- The Washington Times - Monday, December 17, 2001

Two Harford County, Md., men facing first-degree murder charges for killing a burglar who broke into their warehouse are drawing national attention to their case with a Web site that asks: "When is it right to deny people their right to defend themselves?"
"Never" is the answer offered by Kenny Der and Darrell R. Kifer on their Web site at www.kennyder.org.
Mr. Der and Mr. Kifer, both 35 and of Fallston, are to be arraigned Jan. 18 in Baltimore Circuit Court on first-degree murder charges in the fatal shooting of Tygon Walker in June 2000. They shot Mr. Walker, 37, after he broke into the east Baltimore warehouse of their furniture and wood-refinishing business.
The business owners could face the death penalty, if convicted.
"It blows my mind how blatantly ridiculous it is that they got indicted [last month]," said Ken Brady, a Towson restaurateur who is listed on the Web site as the manager of the Kenny Der Legal Defense Fund.
The Web site not only seeks donations for the defense fund but also encourages visitors to write to Baltimore Mayor Martin O'Malley, who has gained statewide prominence for his anti-crime programs, and to ask: "Where is the justice when we as Americans are punished for protecting ourselves from criminals who threaten to kill us?"

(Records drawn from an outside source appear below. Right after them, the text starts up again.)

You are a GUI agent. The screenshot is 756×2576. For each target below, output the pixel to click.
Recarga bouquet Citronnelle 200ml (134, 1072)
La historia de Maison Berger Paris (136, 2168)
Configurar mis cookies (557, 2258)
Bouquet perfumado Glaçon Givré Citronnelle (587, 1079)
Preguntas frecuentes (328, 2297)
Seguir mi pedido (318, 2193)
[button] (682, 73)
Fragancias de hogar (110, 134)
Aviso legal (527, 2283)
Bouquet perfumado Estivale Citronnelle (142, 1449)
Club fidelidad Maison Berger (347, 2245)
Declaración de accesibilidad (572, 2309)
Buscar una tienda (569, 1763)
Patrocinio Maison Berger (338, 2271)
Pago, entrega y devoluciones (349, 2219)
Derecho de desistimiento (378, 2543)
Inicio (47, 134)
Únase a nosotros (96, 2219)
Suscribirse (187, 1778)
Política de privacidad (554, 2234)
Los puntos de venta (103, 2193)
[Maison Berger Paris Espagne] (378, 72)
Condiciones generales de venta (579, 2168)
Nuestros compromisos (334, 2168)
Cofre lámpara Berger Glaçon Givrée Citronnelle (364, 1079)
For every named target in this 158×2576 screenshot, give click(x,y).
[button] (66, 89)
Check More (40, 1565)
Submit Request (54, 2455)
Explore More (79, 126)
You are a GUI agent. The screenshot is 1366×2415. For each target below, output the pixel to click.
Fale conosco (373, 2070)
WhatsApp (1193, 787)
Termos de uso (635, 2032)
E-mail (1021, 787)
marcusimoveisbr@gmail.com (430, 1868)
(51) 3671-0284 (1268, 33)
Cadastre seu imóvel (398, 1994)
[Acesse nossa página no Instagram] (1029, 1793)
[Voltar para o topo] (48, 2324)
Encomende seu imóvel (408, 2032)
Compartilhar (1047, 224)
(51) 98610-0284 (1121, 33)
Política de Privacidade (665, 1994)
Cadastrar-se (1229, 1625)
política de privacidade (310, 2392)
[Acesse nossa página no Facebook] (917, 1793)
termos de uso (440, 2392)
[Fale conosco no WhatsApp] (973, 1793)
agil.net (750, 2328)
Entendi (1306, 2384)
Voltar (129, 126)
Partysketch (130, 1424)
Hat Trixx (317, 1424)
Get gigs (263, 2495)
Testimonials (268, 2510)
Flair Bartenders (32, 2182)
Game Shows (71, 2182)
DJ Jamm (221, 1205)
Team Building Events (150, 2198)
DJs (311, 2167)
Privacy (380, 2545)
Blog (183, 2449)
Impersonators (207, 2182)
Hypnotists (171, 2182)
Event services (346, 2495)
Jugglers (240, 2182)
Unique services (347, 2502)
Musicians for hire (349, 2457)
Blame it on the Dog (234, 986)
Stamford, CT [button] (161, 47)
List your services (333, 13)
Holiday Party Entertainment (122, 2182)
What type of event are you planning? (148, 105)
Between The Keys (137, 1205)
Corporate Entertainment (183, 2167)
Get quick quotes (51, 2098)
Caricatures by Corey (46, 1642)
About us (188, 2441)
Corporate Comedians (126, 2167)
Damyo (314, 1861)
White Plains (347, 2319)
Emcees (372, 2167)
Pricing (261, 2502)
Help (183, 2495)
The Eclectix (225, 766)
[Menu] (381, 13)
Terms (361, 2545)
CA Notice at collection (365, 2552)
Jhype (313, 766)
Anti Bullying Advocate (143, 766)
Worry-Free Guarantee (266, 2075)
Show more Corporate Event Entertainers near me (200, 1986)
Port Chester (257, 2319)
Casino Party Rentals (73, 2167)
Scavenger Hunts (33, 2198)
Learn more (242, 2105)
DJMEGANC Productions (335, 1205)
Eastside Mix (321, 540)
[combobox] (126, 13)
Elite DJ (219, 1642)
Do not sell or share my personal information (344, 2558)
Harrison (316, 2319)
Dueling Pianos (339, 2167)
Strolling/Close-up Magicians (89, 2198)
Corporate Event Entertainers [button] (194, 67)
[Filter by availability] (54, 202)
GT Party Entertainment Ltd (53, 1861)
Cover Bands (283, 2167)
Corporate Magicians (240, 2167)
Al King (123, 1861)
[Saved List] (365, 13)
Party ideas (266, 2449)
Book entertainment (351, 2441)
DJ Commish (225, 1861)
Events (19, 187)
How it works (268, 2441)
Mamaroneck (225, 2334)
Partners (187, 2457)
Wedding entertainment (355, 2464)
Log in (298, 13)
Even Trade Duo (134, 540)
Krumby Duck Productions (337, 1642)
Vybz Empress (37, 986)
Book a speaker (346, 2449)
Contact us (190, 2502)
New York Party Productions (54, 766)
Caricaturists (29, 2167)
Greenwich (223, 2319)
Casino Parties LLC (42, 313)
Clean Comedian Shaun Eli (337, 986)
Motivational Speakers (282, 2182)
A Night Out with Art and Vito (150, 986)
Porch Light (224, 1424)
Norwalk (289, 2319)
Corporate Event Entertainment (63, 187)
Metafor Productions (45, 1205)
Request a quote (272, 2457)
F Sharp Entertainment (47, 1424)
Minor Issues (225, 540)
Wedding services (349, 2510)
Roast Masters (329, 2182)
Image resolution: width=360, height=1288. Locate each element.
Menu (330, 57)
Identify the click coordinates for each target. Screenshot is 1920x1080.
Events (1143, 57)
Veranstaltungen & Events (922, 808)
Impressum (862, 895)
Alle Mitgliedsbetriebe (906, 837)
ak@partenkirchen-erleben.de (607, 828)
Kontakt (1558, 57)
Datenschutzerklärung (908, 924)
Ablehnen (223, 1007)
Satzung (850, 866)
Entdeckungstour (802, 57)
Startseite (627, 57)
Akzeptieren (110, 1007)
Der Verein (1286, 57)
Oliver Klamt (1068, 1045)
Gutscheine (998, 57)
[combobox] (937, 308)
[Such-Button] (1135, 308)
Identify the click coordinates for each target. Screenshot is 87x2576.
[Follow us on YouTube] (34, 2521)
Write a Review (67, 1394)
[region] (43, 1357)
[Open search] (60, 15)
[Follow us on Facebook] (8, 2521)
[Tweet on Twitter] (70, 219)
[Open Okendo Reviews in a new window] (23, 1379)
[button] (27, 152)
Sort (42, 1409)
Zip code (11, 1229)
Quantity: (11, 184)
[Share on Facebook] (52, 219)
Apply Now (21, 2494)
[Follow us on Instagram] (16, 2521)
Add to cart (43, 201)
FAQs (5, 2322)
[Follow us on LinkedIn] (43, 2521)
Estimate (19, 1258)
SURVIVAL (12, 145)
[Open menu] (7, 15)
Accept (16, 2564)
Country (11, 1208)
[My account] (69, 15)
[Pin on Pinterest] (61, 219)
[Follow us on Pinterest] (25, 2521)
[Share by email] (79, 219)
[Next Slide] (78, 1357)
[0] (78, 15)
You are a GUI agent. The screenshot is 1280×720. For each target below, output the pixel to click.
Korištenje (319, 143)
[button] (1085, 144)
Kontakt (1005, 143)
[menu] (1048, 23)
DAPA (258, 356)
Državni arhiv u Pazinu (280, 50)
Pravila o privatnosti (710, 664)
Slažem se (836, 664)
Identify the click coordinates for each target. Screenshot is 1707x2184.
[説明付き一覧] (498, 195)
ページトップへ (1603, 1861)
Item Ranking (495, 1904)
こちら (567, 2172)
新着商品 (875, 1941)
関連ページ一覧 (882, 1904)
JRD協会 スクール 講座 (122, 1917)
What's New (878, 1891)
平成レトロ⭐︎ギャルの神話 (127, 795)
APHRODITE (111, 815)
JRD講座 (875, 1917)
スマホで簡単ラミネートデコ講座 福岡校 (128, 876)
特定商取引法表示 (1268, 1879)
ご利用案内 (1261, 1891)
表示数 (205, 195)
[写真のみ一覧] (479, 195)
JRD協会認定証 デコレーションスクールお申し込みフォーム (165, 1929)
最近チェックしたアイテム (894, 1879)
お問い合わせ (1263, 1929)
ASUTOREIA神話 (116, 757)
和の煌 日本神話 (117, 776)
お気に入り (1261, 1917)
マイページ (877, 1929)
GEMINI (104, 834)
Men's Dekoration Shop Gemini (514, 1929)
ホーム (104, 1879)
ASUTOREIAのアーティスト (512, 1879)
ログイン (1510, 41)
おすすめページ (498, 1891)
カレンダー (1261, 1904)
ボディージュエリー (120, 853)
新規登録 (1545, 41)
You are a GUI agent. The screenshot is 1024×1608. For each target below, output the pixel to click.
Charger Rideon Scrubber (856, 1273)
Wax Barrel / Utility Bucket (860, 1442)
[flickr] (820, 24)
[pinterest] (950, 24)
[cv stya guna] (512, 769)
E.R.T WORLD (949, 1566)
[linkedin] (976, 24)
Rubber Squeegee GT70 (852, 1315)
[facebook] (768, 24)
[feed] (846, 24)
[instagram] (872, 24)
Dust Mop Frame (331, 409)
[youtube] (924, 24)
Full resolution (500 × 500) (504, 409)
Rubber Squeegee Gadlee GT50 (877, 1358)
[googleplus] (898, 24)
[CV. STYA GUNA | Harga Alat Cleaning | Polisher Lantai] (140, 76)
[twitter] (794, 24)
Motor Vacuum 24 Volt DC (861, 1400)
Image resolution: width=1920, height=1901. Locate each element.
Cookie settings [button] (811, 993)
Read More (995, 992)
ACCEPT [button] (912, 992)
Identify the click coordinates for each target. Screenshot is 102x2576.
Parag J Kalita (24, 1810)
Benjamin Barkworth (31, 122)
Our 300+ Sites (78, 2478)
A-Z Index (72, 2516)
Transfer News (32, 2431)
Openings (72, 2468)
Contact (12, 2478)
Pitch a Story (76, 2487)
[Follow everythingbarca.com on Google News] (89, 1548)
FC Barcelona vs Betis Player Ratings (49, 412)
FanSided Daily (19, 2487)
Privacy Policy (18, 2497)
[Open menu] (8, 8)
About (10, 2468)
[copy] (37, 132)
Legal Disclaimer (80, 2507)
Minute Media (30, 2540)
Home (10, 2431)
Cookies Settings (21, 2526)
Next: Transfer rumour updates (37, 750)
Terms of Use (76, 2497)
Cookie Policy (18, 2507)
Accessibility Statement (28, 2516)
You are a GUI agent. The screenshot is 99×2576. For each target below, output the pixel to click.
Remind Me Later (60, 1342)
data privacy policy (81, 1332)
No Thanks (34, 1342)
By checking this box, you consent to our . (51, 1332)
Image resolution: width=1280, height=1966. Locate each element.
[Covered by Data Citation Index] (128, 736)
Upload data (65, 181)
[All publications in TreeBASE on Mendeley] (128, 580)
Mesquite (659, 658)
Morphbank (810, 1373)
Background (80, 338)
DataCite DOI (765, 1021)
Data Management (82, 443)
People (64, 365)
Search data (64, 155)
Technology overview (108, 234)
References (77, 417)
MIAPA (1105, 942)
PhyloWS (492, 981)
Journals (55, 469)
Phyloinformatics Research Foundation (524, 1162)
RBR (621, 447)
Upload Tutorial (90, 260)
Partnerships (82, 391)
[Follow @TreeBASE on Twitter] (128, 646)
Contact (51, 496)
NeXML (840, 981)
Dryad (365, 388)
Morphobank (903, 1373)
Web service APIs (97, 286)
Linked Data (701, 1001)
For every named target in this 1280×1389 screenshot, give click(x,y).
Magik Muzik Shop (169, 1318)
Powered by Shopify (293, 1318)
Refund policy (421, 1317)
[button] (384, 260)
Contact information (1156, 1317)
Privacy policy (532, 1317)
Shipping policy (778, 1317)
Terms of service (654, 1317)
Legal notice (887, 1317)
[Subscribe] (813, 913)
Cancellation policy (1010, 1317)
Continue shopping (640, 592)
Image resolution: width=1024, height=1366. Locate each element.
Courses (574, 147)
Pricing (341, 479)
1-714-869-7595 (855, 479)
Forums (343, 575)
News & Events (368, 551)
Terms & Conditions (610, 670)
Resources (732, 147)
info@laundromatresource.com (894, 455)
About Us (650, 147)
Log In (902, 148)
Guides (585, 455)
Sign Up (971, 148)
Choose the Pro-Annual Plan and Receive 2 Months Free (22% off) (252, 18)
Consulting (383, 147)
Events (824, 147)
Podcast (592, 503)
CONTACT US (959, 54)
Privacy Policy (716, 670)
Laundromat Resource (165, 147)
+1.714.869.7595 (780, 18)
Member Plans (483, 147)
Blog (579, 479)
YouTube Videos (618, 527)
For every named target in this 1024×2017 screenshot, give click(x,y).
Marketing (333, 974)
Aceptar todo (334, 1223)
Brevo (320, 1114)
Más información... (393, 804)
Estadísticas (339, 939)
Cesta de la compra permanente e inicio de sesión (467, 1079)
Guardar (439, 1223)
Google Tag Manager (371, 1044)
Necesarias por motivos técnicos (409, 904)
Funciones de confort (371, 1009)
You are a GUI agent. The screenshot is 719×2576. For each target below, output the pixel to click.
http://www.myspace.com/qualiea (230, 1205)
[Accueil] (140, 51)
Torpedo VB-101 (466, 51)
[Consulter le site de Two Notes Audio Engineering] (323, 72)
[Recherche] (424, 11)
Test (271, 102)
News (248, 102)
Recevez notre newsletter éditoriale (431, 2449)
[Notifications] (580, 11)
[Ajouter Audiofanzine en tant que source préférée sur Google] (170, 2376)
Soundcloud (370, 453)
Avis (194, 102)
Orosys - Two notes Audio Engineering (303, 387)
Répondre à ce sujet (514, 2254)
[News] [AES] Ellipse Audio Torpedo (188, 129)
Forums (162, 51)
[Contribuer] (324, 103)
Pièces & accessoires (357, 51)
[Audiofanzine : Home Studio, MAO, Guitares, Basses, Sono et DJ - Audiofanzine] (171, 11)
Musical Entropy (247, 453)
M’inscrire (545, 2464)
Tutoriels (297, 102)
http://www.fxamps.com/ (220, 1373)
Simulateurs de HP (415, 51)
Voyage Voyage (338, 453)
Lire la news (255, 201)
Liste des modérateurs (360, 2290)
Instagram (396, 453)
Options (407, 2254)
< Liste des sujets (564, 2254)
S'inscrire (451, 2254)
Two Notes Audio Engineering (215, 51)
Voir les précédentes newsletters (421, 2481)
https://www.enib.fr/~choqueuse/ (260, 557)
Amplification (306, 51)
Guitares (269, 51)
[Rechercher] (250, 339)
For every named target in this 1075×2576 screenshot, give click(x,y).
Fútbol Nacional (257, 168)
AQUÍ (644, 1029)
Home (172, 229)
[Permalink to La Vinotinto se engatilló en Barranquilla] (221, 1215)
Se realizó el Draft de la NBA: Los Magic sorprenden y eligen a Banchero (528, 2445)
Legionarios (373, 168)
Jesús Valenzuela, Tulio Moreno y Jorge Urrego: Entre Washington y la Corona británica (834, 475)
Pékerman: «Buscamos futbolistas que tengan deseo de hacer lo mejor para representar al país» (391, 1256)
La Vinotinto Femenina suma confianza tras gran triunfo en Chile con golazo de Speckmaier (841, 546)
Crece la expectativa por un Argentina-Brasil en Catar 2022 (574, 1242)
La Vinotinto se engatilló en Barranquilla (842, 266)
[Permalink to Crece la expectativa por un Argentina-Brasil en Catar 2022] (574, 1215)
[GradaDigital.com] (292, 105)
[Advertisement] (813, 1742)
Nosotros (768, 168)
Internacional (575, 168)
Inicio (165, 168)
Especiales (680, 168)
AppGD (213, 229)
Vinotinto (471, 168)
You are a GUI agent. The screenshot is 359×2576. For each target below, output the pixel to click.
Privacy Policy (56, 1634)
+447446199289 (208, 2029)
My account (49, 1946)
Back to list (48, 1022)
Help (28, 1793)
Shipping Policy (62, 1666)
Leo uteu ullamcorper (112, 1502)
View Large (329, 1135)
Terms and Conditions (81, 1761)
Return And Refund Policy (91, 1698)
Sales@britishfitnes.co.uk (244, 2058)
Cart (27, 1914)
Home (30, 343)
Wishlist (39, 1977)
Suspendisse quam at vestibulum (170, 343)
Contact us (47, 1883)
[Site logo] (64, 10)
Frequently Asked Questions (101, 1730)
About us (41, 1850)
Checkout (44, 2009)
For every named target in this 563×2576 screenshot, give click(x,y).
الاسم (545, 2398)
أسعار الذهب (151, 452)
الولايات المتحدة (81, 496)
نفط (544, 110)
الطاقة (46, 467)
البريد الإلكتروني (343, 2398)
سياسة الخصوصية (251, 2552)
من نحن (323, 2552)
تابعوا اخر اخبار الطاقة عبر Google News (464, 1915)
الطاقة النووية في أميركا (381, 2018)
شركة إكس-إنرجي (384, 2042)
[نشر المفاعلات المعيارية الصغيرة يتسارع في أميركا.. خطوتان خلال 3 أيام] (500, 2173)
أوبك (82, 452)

Mr. Der's attorney, Joseph Murtha, said a similar Web site for one of his famous clients, Linda R. Tripp, raised hundreds of thousands of dollars for the former Pentagon worker who secretly recorded former White House intern Monica Lewinsky talking about her affair with President Clinton.
Maryland State's Attorney Patricia C. Jessamy said she has received "a few letters" about the case but that they won't affect the decision to prosecute the two men as criminals.
Mr. Walker had a criminal record of breaking and entering in Baltimore. Police records show he was convicted of felony theft in 1994.
Mr. Murtha said his clients shot and killed Mr. Walker with a shotgun and a pistol, both of which were legally registered. Shortly after the shooting, Mr. Der and Mr. Kifer called 911 and told police someone had entered their business armed with a hammer.
"Darrell Kifer and Kenny Der killed in self-defense. It would be wrong to convict people that aren't criminals," Mr. Murtha said.
Miss Jessamy calls the two businessmen criminals.
"We have a comprehensive strategy in Baltimore for dealing with crimes with guns and reducing gun violence," Miss Jessamy said. "The killing [of Mr. Walker] was not a typical street crime, but it is a crime that needs to be prosecuted."
Miss Jessamy said the two are being prosecuted because evidence convinced a Baltimore grand jury that they may be guilty of murder.
"The situation and facts weighed heavily on the minds of the grand jury, I'm sure," she said.
Mr. Murtha cited a similar case that played out in March in Baltimore County to support his contention. A grand jury let two brothers Dominic "Tony" and Matthew Geckle off the hook after they killed an unarmed man and injured two others who broke into their concrete plant.
The Geckle brothers had endured a string of late-night break-ins at their Glyndon business and were guarding it on a hunch the burglars might return. A grand jury ruled the brothers were protected from prosecution under self-defense.
"There are definitely things that distinguish my clients' case from that case," Mr. Murtha said. "The Geckle brothers were lying in wait for the burglars; Darrell and Kenny were literally working."
Mr. Brady, who owns a franchise restaurant where Mr. Der and Mr. Kifer were regular late-night customers, said the men told him their warehouse had been broken into several times.
On the night of the killing, "my friends were hustling on deadline to complete a refinishing project that was due to a customer the next day," he said.
A source close to the case who asked not to be identified suggested that race may be a key factor in why the men are being tried for murder.
Mr. Der is the eldest son of two Chinese immigrants, Mr. Kifer is white, and Mr. Walker was black. Everyone involved in the Geckle case, including the man who died, was white.
But Miss Jessamy said "race has had nothing to do with this."
A sister of the man killed by the Geckle brothers told the Baltimore Sun last week that the two cases show that, in Maryland, justice depends on where you live.
In Greenbelt, an armed robbery suspect died Tuesday after he was shot by a gas station owner. On Friday, four members of a band of armed thieves were arrested after a pedestrian in Langley Park was stabbed to death and a McDonald's restaurant manager was shot and killed in Lanham.